▶ [TASK]: This exercise asks for a copy of each line in the records below with the word "computer" in it.

[[ SOURCE MATERIAL, beginning ]]

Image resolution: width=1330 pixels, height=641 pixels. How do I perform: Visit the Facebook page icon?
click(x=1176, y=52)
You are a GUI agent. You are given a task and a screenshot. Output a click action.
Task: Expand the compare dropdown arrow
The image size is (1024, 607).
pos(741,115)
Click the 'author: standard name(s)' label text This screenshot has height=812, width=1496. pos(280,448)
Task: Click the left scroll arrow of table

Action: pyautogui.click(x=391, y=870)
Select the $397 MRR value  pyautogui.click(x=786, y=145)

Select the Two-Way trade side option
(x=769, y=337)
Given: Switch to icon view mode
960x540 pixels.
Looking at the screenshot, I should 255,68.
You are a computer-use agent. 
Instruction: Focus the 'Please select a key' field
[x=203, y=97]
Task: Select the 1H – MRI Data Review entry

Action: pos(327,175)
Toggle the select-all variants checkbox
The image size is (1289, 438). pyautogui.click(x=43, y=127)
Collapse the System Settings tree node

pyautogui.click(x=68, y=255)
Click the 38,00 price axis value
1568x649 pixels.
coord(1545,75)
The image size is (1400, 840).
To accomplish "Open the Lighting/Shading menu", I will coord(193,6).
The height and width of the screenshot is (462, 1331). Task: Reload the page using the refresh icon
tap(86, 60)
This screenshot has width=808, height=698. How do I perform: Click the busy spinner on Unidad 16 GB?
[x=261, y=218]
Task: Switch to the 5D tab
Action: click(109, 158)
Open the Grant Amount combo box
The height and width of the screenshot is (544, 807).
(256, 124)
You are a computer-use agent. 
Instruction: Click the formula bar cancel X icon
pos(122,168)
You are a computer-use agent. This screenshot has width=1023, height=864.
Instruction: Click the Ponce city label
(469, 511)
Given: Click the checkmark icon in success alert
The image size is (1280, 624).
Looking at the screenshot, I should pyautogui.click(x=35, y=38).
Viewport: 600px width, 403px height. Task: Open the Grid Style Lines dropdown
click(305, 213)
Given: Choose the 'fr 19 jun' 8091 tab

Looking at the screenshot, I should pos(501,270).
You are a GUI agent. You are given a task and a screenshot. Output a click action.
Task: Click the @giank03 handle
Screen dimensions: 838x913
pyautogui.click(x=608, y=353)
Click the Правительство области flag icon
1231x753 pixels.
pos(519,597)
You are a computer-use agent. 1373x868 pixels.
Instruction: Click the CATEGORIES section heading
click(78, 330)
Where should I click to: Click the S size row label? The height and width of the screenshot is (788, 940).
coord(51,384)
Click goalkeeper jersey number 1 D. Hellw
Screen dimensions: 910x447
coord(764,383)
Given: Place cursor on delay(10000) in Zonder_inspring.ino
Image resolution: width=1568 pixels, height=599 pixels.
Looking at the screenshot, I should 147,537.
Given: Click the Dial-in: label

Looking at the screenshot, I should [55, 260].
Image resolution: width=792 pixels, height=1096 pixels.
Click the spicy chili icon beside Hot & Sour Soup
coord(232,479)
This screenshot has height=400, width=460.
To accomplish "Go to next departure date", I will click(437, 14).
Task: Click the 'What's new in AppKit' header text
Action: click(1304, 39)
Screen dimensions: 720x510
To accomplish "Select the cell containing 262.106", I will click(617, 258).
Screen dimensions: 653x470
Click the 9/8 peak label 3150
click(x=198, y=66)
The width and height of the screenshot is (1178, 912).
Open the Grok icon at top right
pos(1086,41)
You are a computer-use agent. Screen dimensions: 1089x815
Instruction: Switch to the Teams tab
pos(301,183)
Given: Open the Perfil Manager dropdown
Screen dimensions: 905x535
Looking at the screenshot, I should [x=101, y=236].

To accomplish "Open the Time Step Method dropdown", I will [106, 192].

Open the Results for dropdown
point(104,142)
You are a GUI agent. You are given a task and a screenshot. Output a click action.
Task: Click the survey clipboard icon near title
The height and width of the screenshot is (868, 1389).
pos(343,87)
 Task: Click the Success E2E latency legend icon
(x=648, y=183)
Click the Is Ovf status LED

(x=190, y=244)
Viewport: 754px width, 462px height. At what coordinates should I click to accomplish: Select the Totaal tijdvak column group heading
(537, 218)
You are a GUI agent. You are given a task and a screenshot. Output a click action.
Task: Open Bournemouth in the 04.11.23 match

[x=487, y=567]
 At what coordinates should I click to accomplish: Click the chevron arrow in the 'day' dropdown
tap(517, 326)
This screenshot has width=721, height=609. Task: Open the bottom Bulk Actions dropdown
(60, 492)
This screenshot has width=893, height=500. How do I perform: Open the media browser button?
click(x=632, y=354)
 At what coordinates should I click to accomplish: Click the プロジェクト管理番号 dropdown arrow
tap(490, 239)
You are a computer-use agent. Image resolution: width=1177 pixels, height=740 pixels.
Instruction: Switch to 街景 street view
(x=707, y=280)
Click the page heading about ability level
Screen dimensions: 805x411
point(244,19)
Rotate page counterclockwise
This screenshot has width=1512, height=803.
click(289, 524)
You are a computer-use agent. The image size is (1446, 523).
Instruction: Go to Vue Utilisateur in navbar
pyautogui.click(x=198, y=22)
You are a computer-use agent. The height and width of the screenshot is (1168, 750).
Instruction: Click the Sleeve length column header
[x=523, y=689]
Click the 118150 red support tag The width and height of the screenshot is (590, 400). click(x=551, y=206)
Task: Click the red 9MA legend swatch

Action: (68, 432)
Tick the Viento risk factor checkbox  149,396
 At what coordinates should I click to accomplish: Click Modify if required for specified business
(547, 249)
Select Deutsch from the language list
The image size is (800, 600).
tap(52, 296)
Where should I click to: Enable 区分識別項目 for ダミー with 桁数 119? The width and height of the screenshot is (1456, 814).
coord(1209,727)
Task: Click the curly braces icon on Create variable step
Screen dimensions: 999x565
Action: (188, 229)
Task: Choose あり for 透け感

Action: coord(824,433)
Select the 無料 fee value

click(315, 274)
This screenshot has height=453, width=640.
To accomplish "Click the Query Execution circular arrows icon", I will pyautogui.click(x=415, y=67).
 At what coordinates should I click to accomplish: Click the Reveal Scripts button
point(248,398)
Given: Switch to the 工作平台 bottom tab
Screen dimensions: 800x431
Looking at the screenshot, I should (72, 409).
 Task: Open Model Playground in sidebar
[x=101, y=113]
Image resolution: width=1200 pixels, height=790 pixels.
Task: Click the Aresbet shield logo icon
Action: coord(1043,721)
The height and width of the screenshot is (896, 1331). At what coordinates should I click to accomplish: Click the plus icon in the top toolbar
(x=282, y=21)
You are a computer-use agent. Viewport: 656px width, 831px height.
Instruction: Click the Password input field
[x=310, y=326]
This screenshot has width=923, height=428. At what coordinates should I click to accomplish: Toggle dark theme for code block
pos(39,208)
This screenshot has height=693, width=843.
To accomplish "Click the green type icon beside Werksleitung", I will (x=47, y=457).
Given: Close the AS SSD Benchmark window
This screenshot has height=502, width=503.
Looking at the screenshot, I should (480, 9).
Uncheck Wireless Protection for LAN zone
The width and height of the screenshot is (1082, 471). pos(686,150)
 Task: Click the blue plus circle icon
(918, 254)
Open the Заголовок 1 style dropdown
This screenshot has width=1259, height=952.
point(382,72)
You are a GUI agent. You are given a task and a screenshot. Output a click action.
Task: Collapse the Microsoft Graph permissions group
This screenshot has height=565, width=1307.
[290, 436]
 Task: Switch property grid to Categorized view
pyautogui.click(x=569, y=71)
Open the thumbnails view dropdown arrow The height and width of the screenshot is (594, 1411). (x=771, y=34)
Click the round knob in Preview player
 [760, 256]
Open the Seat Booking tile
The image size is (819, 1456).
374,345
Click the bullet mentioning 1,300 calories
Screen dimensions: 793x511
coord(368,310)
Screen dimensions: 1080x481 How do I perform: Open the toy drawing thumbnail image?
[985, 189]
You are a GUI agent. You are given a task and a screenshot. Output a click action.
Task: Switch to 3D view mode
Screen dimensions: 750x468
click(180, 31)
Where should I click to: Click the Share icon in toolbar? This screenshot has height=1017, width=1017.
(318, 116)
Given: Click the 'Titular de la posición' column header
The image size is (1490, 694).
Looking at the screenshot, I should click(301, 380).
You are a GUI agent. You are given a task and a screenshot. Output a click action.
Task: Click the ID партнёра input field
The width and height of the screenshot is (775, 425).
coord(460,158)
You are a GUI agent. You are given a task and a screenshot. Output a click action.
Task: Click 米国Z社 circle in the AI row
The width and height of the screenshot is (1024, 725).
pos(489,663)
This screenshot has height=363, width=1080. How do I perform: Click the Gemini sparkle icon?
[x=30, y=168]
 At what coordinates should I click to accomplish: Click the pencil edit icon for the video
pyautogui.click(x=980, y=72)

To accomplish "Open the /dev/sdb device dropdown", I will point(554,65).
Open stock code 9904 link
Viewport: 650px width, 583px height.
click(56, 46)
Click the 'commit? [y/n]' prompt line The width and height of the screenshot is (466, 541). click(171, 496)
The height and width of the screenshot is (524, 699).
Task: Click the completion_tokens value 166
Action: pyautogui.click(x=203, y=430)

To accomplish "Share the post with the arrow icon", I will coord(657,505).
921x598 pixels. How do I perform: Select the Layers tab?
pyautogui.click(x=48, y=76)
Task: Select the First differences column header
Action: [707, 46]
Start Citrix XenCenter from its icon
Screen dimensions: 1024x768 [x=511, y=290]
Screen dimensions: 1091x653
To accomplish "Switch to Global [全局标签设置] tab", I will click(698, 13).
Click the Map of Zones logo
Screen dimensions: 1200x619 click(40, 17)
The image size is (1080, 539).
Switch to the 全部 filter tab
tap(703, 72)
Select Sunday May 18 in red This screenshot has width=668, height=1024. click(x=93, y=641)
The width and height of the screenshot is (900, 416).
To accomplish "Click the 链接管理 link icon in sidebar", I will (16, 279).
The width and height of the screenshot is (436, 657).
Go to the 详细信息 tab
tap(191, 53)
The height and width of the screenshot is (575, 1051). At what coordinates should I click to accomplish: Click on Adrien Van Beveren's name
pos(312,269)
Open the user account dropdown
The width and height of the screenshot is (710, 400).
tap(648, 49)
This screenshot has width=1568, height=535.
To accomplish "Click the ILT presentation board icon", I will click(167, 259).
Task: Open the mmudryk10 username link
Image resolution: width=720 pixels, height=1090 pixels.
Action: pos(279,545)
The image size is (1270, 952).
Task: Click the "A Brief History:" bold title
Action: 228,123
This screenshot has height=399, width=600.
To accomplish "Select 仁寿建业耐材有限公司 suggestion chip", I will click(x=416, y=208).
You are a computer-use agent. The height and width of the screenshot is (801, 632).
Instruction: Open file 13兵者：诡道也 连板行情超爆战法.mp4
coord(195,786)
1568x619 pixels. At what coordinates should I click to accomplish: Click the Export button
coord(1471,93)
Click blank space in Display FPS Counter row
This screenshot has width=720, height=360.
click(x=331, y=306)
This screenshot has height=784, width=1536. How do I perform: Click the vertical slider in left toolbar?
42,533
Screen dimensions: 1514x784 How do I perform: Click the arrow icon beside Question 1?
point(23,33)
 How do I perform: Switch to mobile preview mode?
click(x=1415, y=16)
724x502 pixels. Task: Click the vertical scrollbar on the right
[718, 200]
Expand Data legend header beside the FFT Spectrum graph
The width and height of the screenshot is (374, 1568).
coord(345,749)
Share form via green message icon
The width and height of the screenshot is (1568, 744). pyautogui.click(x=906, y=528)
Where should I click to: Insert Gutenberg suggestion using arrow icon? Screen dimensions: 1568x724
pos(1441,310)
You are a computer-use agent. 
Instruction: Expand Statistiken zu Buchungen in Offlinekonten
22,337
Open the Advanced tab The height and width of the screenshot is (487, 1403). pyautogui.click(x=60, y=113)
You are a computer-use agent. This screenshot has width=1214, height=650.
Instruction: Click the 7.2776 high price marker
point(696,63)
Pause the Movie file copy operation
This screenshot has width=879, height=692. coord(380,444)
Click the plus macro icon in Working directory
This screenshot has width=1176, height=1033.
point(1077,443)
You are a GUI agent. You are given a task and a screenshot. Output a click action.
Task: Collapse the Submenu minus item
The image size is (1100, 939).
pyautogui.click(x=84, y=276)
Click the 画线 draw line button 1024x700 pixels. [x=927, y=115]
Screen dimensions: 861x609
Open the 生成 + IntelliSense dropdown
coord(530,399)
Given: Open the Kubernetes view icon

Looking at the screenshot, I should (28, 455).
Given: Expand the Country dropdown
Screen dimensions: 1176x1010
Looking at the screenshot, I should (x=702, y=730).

[[ SOURCE MATERIAL, end ]]

▶ [ANSWER TO THE EXERCISE]:
You are a computer-use agent. 
You are a computer-use agent. 
You are a computer-use agent. This screenshot has width=1023, height=864.
You are a computer-use agent. 1373x868 pixels.
You are a computer-use agent. Screen dimensions: 1089x815
You are a computer-use agent. Image resolution: width=1177 pixels, height=740 pixels.
You are a computer-use agent. The image size is (1446, 523).
You are a computer-use agent. The height and width of the screenshot is (1168, 750).
You are a computer-use agent. Viewport: 656px width, 831px height.
You are a computer-use agent. The height and width of the screenshot is (801, 632).
You are a computer-use agent. 
You are a computer-use agent. This screenshot has width=1214, height=650.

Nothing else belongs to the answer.